Uno de ellos era la misma pantalla del radar, ofrecía una imagen que jamás había visto (ni he vuelto a ver hasta el momento en que relato esto). Imaginemos una rueda de bicicleta, con sus rayos rectos. Ahora imaginemos que esos rayos son curvos. Siguen siendo rayos, en el sentido de que parten del eje de la rueda y llegan al aro, pero hacen una curva perfecta, suave, todos iguales, como si fueran el filo de un alfanje. Ahora, imaginen que el trazo de cada uno no es continuo, sino que son guiones. Eso era lo que veíamos desconcertados
El otro elemento -entre dos de esos rayos curvos consecutivos- era el eco mismo, pues estaba clavado en la pantalla: el eco no se movía. Durante unos minutos pensé en alguna falla de nuestro radar y, de tener razón, sería terrible para nuestra seguridad. La otra opción era absolutamente inquietante, al menos hasta el alba: “eso” navegaba paralelamente a nosotros y exactamente a la misma velocidad -por eso aparecía fijo en la pantalla del radar- Esas condiciones de navegación indicaban una sola cosa: de casualidad…nada.
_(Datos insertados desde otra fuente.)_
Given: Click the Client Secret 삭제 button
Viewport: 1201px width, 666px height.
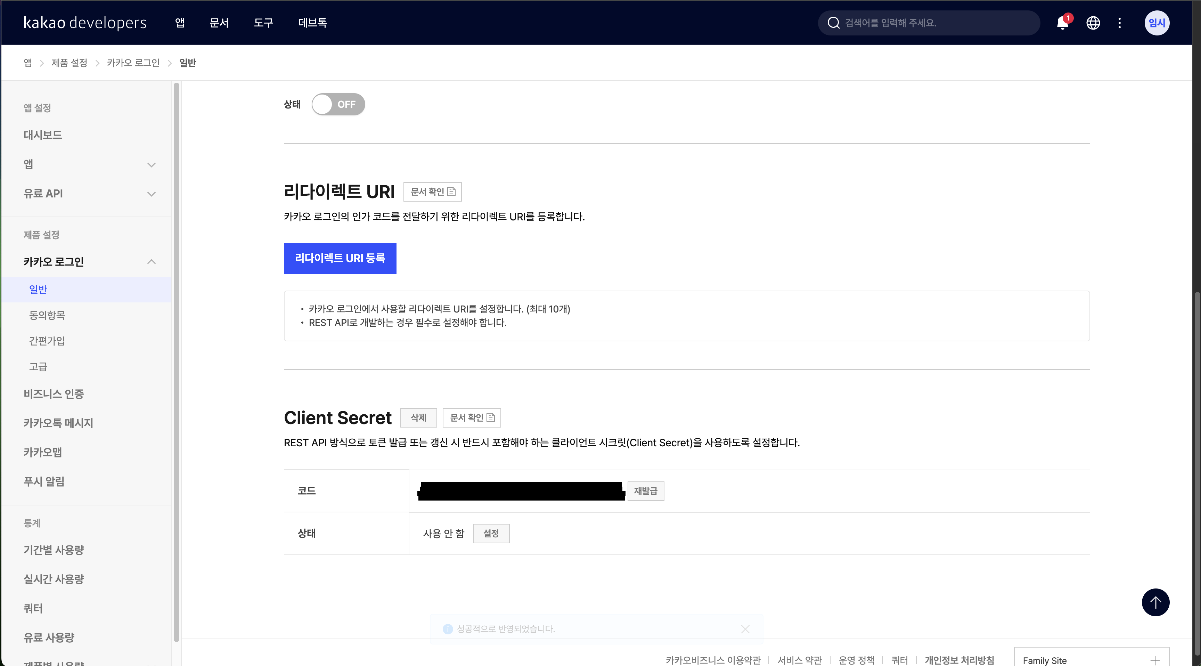Looking at the screenshot, I should pos(418,418).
Aún faltaban algunas horas para que las primeras y tenues luces crepusculares pudieran recortar perfectamente la silueta de lo que sea que fuere que, según el radar, estaba delante nuestro, unos 45º hacia la derecha, a 3 millas, navegando a la misma velocidad y rumbo que nosotros.
Hacía tiempo que Bruno había finalizado su guardia, y se fue a dormir. Largavistas y radio seguían siendo objetos inútiles. Salí a tomar un té y clavé mis ojos en el lugar por donde algo debería aparecer, intentando discernir algo engarzado en esa negrura unánime…
Por: Ricardo Cufré, navegante y escritor.